On May 6, 2021, the Biden administration launched its “America the Beautiful” initiative, an effort to “conserve and restore” 30 percent of our country’s lands and waters – much like California has committed to protecting 30 percent of the state’s lands and waters by 2030. Like any good program, they plan to have a way to measure progress, and that’s where the proposed American Conservation and Stewardship Atlas (Atlas) comes in. The Atlas will be a tool that provides information for Americans about the lands and waters that are conserved or restored.
Wednesday was the second of several listening sessions that are part of a public comment period on the initiative. Specifically, the administration is asking for feedback about the Atlas and how it can serve as a useful tool for the public.
Below is the 90-second (capped) public comment that I delivered on the need to follow California’s lead to protect more of our oceans.
My name is Meghan Hurley and I’m an ocean conservation associate with Environment California
California’s coast and ocean are a vital part of the state’s identity.
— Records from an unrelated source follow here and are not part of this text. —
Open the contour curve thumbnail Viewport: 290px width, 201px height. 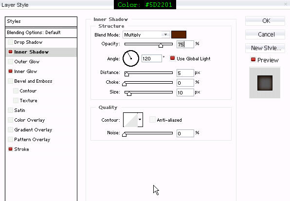point(130,120)
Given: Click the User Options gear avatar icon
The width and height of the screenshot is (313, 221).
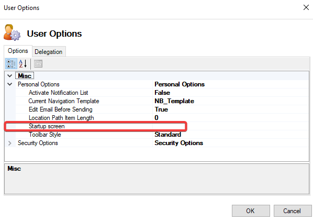Looking at the screenshot, I should coord(12,32).
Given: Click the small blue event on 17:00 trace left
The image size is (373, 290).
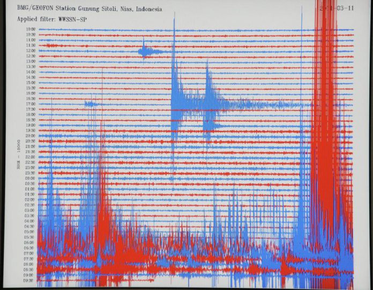Looking at the screenshot, I should coord(91,104).
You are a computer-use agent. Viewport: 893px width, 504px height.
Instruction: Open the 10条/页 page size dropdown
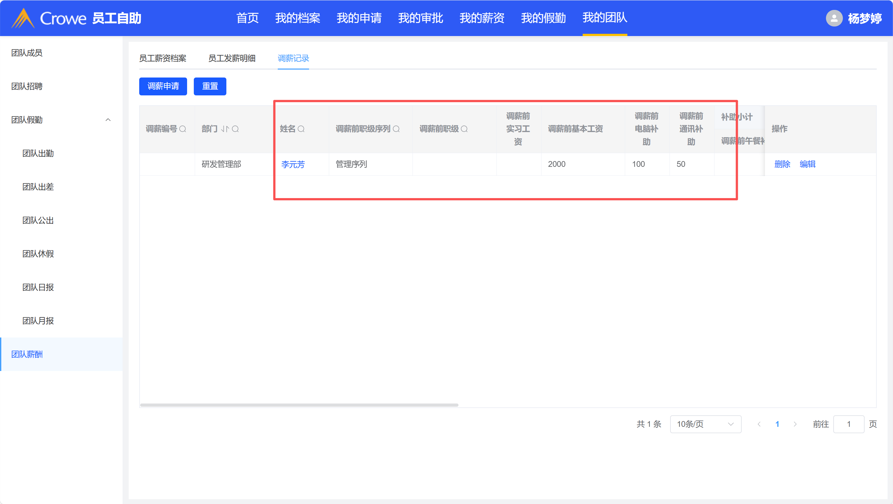pyautogui.click(x=705, y=424)
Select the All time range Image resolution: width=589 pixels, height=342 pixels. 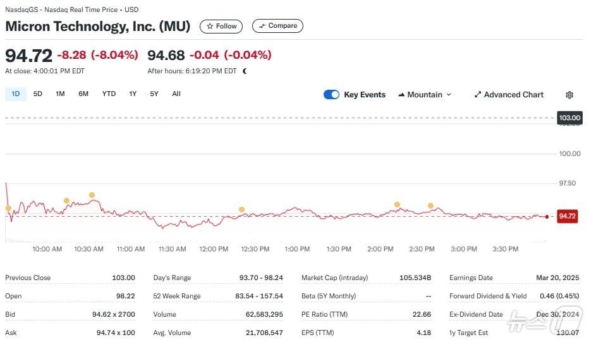(x=176, y=94)
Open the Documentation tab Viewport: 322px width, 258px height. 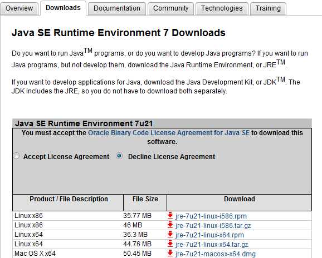(x=117, y=8)
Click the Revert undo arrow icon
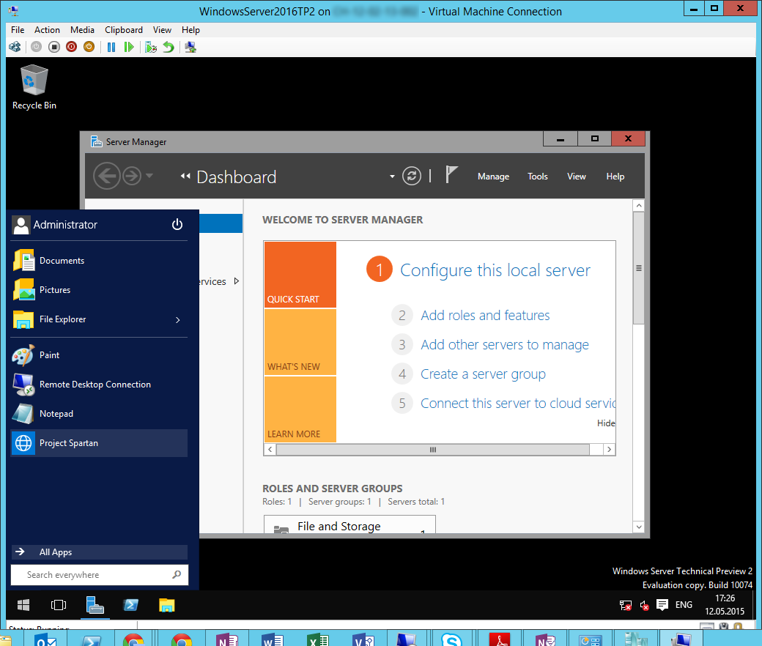 (x=169, y=47)
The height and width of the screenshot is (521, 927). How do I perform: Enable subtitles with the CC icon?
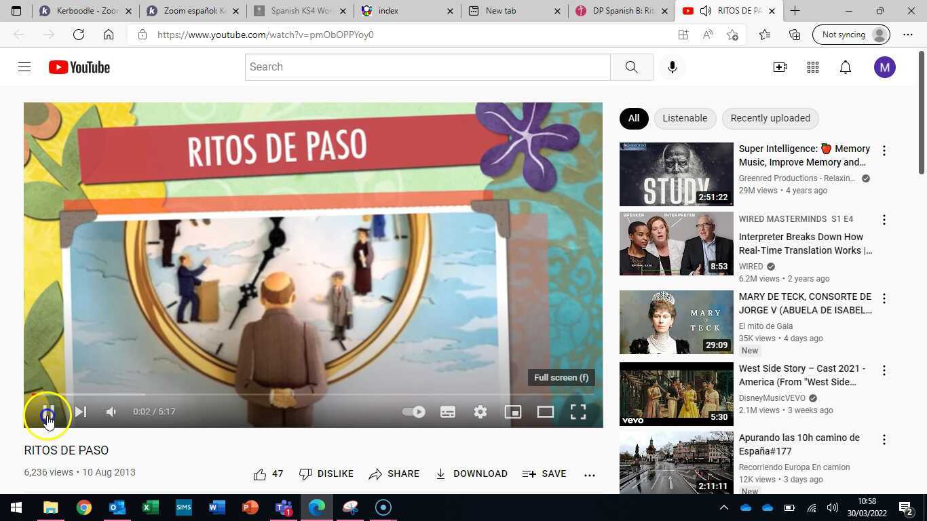[447, 411]
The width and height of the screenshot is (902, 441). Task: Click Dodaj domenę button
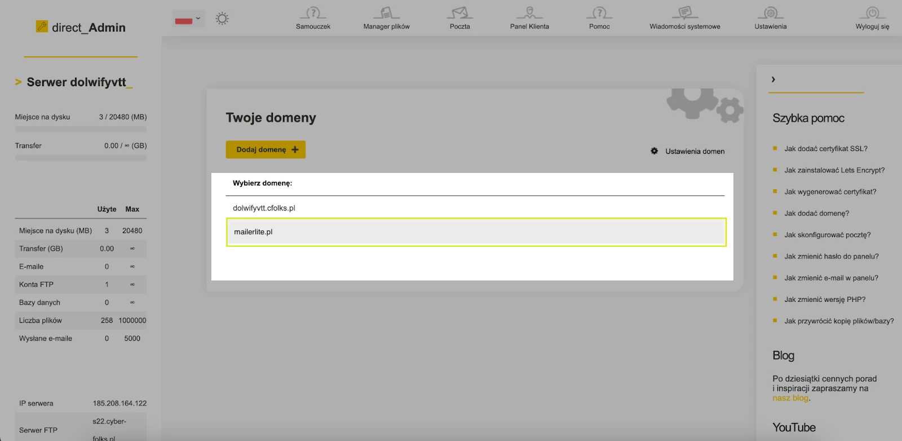coord(266,150)
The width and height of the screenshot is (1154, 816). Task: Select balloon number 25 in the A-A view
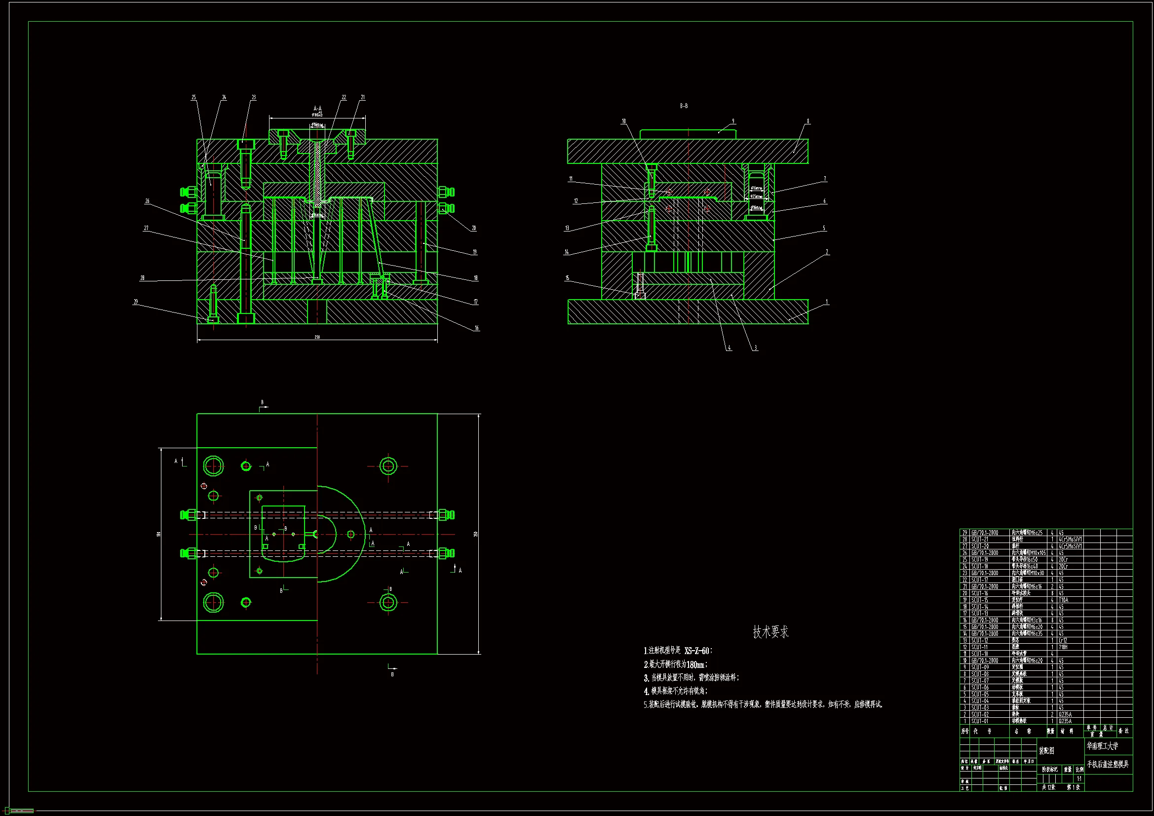point(194,98)
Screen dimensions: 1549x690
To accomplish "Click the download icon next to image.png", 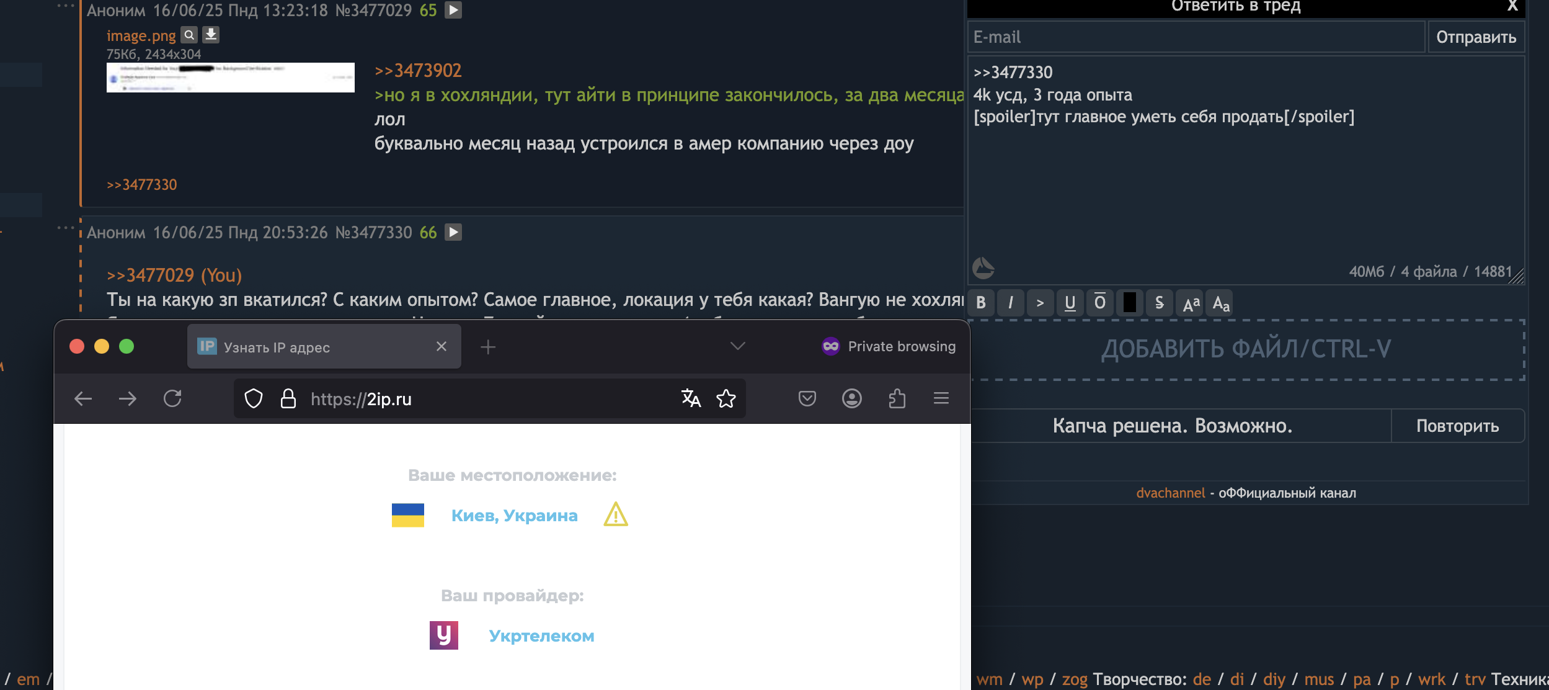I will [x=211, y=35].
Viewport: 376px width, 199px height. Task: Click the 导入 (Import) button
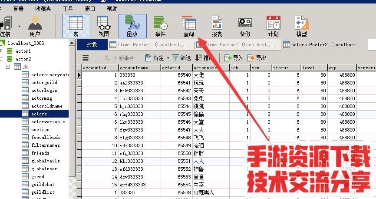pyautogui.click(x=234, y=58)
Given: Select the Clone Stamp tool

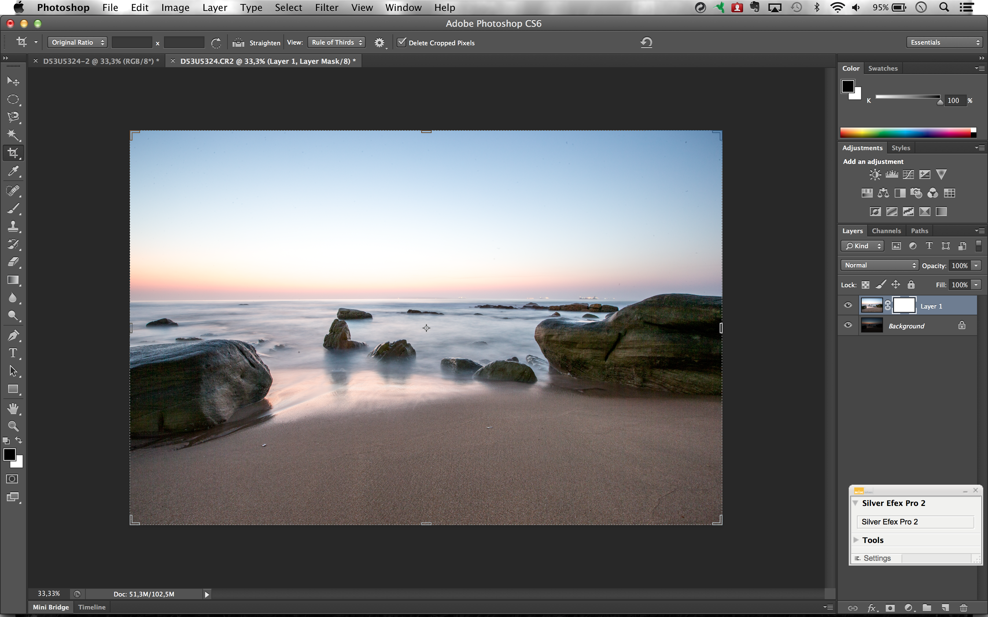Looking at the screenshot, I should 14,227.
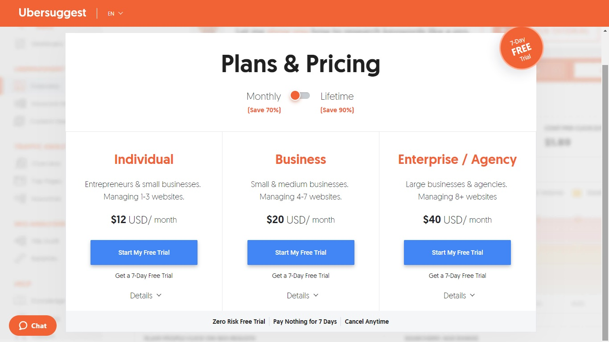Image resolution: width=609 pixels, height=342 pixels.
Task: Click the Overview icon in blurred sidebar
Action: pyautogui.click(x=20, y=163)
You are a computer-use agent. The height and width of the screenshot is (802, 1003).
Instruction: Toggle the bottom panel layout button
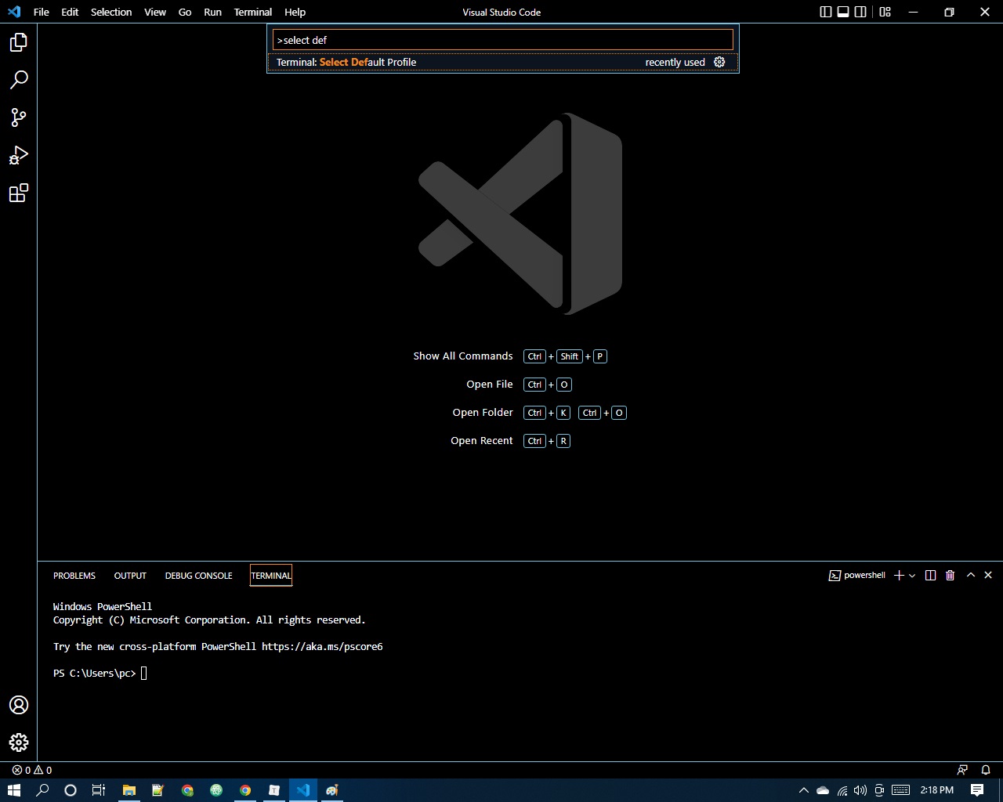point(843,12)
They hold the mystery, beauty and wildness that makes California so special. They are home to remarkable biodiversity, including sea otters and their kelp forest homes, coral reefs and the small life within them, and staggeringly large whales. That’s why California has led the U.S. efforts to protect ocean places.
Atlas should reflect the work California has done to protect the ocean by distinguishing between different levels of protection in line with the MPA Guide categories. Highly to fully protected areas are scientifically proven to support significantly more ocean life, and benefit the climate far more, than lightly protected areas.
The science also shows that we need to protect one third of the ocean in these highly- to fully protected areas to allow ocean life to recover and thrive. This should include more areas off of California’s coast, home to some of the most biodiverse ocean areas in the world.
We need these protections so generations of Californians can continue to enjoy the beauty and soothing influence of our oceans. We need highly to fully protected ocean places, for our own sake and for the sake of the life that inhabits that watery world.